Against the view that deems continuing global warming optimal, there can be a criticism that it discriminates against future generations. Indeed, Cline argues that the application of a 3 per cent discount rate is inappropriate. On the basis of the facts that the elasticity of marginal utility of consumption is around 1.5 and that the long-term rate of growth of per capita income is roughly 1 per cent per annum, he considers that the annual rate of social time discount should be around 1.5 per cent. He also points out that, if a logarithmic utility function is used, the elasticity of marginal utility with respect to consumption is unity so that consumption growth at an annual rate of 1 per cent implies built-in discounting of 1 per cent per annum.
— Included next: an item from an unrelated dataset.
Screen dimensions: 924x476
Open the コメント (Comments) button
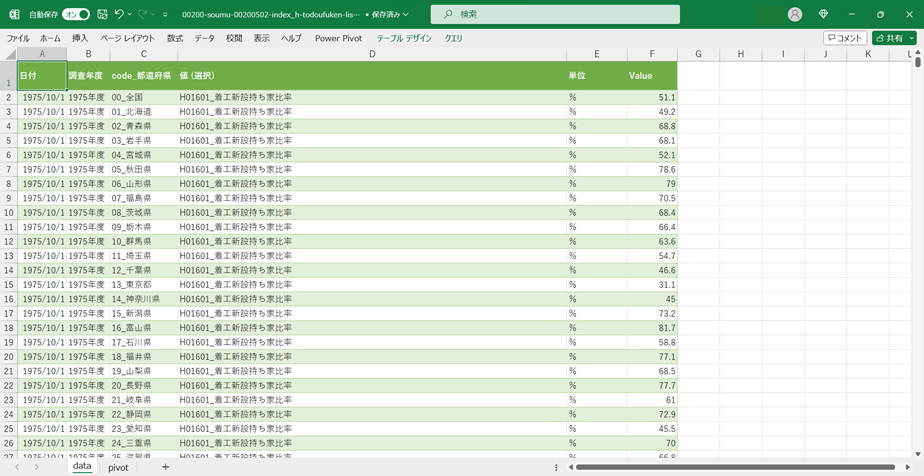pyautogui.click(x=845, y=38)
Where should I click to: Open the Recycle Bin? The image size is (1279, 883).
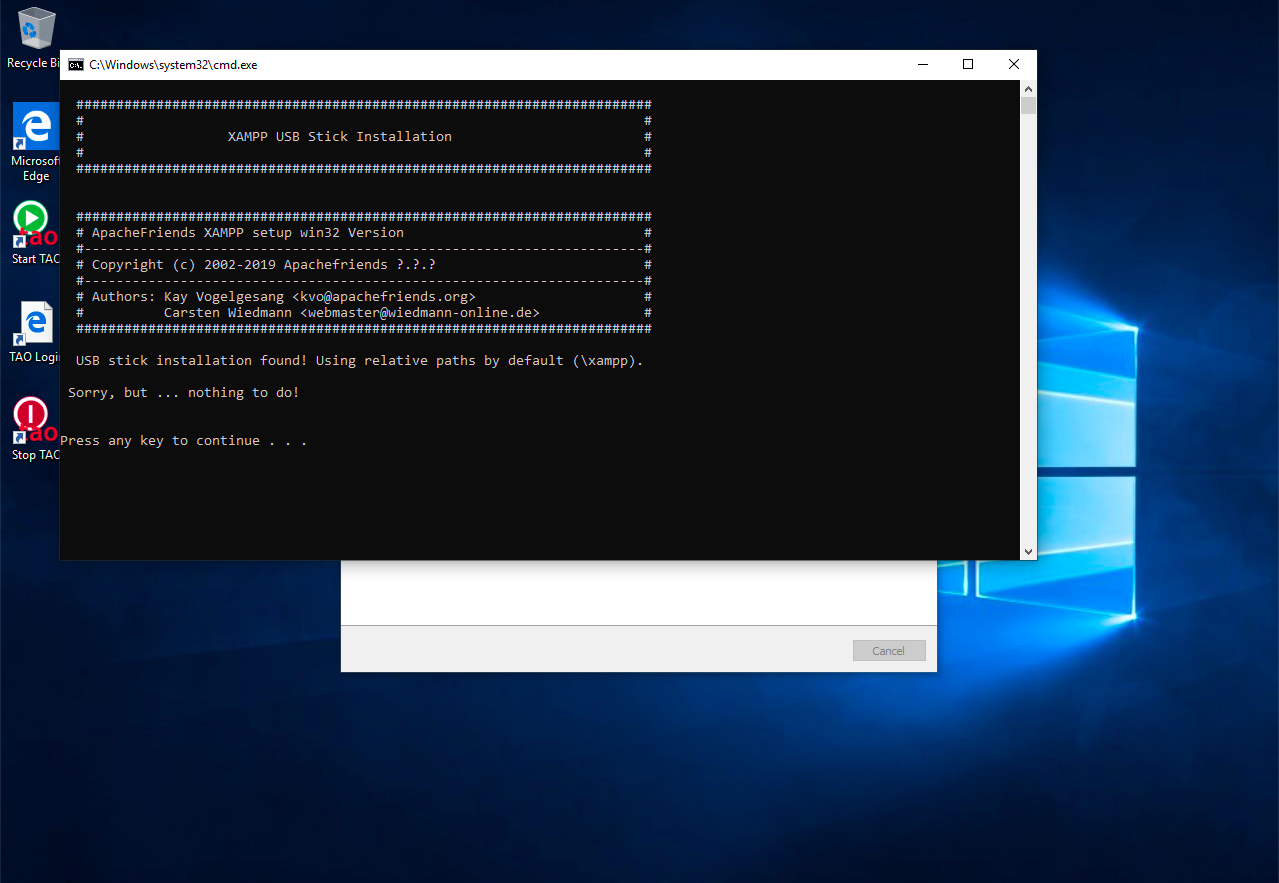tap(35, 25)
Case O' in tables 8.3-8.7 reports the results where only the rate of time discount is changed, from 3 per cent per annum to 0.5 per cent per annum, all other conditions being kept unchanged as in Case O. It can be seen that both the rates of emission reduction and carbon taxes are higher now, although the rates of emission reduction hardly exceed 40 per cent even in the 22nd century. Moreover, the time profile of temperature rise does not change very much. When the rate of social discount is lowered, a larger weight is given to the utility from future consumption. Therefore, when optimization involves savings-investment decisions, as in the present model, this change tends to induce larger investments and hence larger future output and CO2 emissions. On the other hand, the lower discount rate also attaches a larger weight to future damage, so that it raises rates of emission reduction in the nearer term. Because these two opposing forces cancel each other out, the two scenarios look very similar as far as physical conditions are concerned. This means that lowering the discount rate can explain only a part of the differences between the Nordhaus and Cline results.
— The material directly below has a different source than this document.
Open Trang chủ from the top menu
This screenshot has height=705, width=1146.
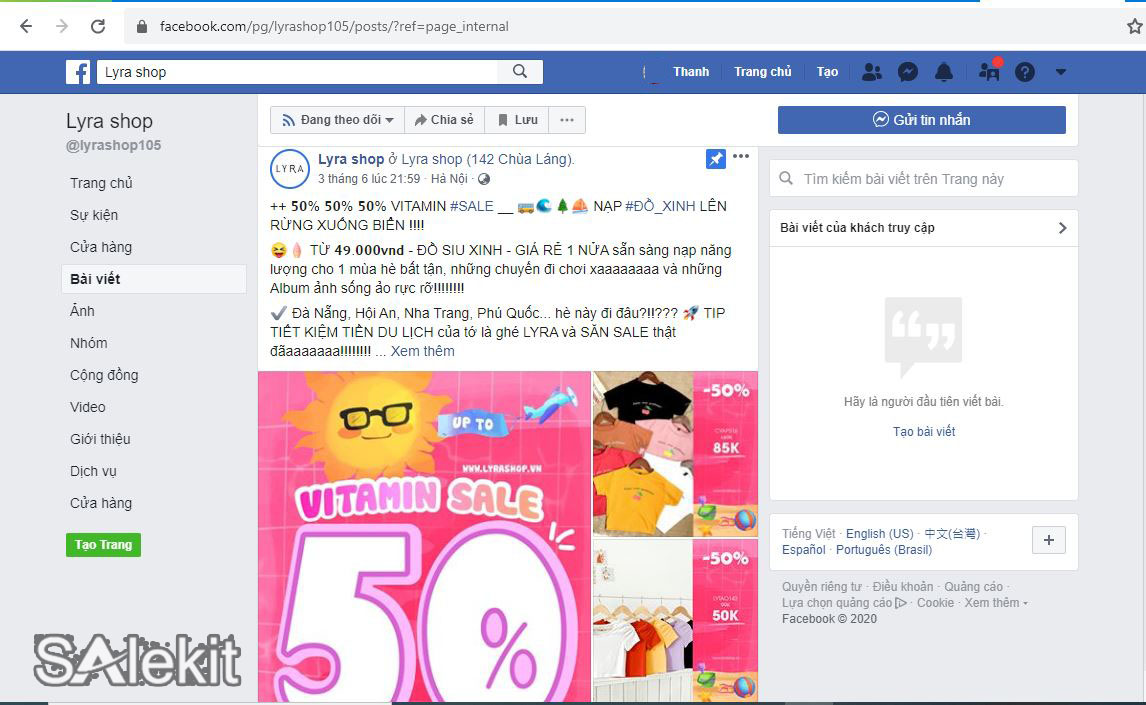(x=763, y=71)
Let us now turn to the remaining five cases of tables 8.3-8.7. In these cases, I set the rate of discount at 0.5 per cent per annum. The first three cases distinguish climate sensitivity and the extent of damage from global warming as follows:

LT - low climate sensitivity parameter (1.5C) and low damage parameter (1 per cent with the degree of non-linearity 1.3);

MT - medium climate sensitivity parameter (3.0C) and medium damage parameter (1 per cent with the degree of non-linearity 2.0);

HT - high climate sensitivity parameter (4.5C) and high damage parameter (2 per cent with the degree of non-linearity 3.0).

The central case, MT, is identical to Case O'. Comparing the results for these three cases, we can observe that climate and damage parameters can change the nature of optimal time paths substantially. Emission reduction rates and carbon taxes are higher in Case HT than in Case MT, with smaller emissions but larger temperature increases and larger output reductions in Case HT. The reverse holds for Case LT. However, none of the three cases would satisfy those who prefer stabilizing emissions or temperature rise. The temperature increases in 2200 lie in the range of 2.6-6.1C, which is much higher than in Cases E and T.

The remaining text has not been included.